## Exercise brief
Each record should be copied exactly, and none of them omitted.

----------------

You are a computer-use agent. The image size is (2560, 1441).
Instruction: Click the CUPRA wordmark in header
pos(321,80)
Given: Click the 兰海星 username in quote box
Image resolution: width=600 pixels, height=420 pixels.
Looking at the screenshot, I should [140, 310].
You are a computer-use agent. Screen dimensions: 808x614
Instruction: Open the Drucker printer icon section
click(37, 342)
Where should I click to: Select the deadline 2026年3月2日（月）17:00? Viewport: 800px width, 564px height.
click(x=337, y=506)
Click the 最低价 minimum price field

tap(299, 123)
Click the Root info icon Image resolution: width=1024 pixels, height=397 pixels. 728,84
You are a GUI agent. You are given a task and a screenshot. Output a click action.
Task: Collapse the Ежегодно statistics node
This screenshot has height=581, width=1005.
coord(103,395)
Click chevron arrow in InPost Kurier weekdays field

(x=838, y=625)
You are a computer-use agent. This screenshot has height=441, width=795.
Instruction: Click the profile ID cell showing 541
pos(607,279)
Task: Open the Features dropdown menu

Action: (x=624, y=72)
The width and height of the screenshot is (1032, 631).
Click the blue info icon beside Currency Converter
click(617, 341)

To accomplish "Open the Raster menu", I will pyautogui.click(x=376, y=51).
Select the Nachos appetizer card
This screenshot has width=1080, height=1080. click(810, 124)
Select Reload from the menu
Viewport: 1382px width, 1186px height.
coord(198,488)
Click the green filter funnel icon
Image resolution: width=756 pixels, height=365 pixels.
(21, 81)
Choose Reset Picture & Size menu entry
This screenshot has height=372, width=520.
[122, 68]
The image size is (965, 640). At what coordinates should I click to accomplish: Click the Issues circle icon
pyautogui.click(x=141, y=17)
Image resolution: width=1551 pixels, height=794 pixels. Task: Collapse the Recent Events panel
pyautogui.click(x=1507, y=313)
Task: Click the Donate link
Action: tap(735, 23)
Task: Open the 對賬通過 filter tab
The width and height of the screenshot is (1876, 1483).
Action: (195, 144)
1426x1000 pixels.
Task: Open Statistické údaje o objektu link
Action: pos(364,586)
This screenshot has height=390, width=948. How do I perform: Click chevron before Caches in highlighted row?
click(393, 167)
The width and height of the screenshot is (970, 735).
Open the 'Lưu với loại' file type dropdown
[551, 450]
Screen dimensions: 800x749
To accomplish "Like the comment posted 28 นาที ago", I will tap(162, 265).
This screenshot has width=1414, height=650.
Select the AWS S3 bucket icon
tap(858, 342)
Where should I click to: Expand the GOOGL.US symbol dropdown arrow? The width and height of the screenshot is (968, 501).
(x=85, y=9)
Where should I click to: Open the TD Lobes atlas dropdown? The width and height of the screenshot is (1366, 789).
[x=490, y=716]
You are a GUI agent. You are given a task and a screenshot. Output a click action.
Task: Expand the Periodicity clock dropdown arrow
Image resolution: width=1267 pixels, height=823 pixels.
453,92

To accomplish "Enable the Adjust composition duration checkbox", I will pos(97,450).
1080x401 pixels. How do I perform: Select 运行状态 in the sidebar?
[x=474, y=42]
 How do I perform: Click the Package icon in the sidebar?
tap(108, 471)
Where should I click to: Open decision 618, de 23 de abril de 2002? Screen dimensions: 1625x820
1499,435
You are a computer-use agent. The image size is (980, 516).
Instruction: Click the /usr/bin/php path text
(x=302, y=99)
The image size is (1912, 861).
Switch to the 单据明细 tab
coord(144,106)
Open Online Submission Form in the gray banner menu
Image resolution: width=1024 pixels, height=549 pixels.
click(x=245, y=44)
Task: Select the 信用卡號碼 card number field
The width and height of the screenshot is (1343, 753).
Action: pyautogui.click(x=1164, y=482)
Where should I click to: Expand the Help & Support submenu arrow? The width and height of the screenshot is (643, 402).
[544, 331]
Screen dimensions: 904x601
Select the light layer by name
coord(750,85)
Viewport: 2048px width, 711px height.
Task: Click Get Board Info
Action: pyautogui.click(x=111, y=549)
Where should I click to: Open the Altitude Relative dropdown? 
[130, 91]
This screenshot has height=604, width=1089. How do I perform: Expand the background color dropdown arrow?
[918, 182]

----------------

## Written response
You are a computer-use agent. The image size is (2560, 1441).
Instruction: Click the CUPRA wordmark in header
pos(321,80)
Given: Click the 兰海星 username in quote box
Image resolution: width=600 pixels, height=420 pixels.
Looking at the screenshot, I should [140, 310].
You are a computer-use agent. Screen dimensions: 808x614
Instruction: Open the Drucker printer icon section
click(37, 342)
Where should I click to: Select the deadline 2026年3月2日（月）17:00? Viewport: 800px width, 564px height.
click(x=337, y=506)
Click the 最低价 minimum price field

tap(299, 123)
Click the Root info icon Image resolution: width=1024 pixels, height=397 pixels. 728,84
You are a GUI agent. You are given a task and a screenshot. Output a click action.
Task: Collapse the Ежегодно statistics node
This screenshot has height=581, width=1005.
coord(103,395)
Click chevron arrow in InPost Kurier weekdays field

(x=838, y=625)
You are a computer-use agent. This screenshot has height=441, width=795.
Instruction: Click the profile ID cell showing 541
pos(607,279)
Task: Open the Features dropdown menu

Action: (x=624, y=72)
The width and height of the screenshot is (1032, 631).
Click the blue info icon beside Currency Converter
click(617, 341)

To accomplish "Open the Raster menu", I will pyautogui.click(x=376, y=51).
Select the Nachos appetizer card
This screenshot has width=1080, height=1080. click(810, 124)
Select Reload from the menu
Viewport: 1382px width, 1186px height.
coord(198,488)
Click the green filter funnel icon
Image resolution: width=756 pixels, height=365 pixels.
(21, 81)
Choose Reset Picture & Size menu entry
This screenshot has height=372, width=520.
[122, 68]
The image size is (965, 640). At what coordinates should I click to accomplish: Click the Issues circle icon
pyautogui.click(x=141, y=17)
Image resolution: width=1551 pixels, height=794 pixels. Task: Collapse the Recent Events panel
pyautogui.click(x=1507, y=313)
Task: Click the Donate link
Action: tap(735, 23)
Task: Open the 對賬通過 filter tab
The width and height of the screenshot is (1876, 1483).
Action: (195, 144)
1426x1000 pixels.
Task: Open Statistické údaje o objektu link
Action: pos(364,586)
This screenshot has height=390, width=948. How do I perform: Click chevron before Caches in highlighted row?
click(393, 167)
The width and height of the screenshot is (970, 735).
Open the 'Lưu với loại' file type dropdown
[551, 450]
Screen dimensions: 800x749
To accomplish "Like the comment posted 28 นาที ago", I will tap(162, 265).
This screenshot has width=1414, height=650.
Select the AWS S3 bucket icon
tap(858, 342)
Where should I click to: Expand the GOOGL.US symbol dropdown arrow? The width and height of the screenshot is (968, 501).
(x=85, y=9)
Where should I click to: Open the TD Lobes atlas dropdown? The width and height of the screenshot is (1366, 789).
[x=490, y=716]
You are a GUI agent. You are given a task and a screenshot. Output a click action.
Task: Expand the Periodicity clock dropdown arrow
Image resolution: width=1267 pixels, height=823 pixels.
453,92

To accomplish "Enable the Adjust composition duration checkbox", I will pos(97,450).
1080x401 pixels. How do I perform: Select 运行状态 in the sidebar?
[x=474, y=42]
 How do I perform: Click the Package icon in the sidebar?
tap(108, 471)
Where should I click to: Open decision 618, de 23 de abril de 2002? Screen dimensions: 1625x820
1499,435
You are a computer-use agent. The image size is (980, 516).
Instruction: Click the /usr/bin/php path text
(x=302, y=99)
The image size is (1912, 861).
Switch to the 单据明细 tab
coord(144,106)
Open Online Submission Form in the gray banner menu
Image resolution: width=1024 pixels, height=549 pixels.
click(x=245, y=44)
Task: Select the 信用卡號碼 card number field
The width and height of the screenshot is (1343, 753).
Action: pyautogui.click(x=1164, y=482)
Where should I click to: Expand the Help & Support submenu arrow? The width and height of the screenshot is (643, 402).
[544, 331]
Screen dimensions: 904x601
Select the light layer by name
coord(750,85)
Viewport: 2048px width, 711px height.
Task: Click Get Board Info
Action: pyautogui.click(x=111, y=549)
Where should I click to: Open the Altitude Relative dropdown? 
[130, 91]
This screenshot has height=604, width=1089. How do I perform: Expand the background color dropdown arrow?
[918, 182]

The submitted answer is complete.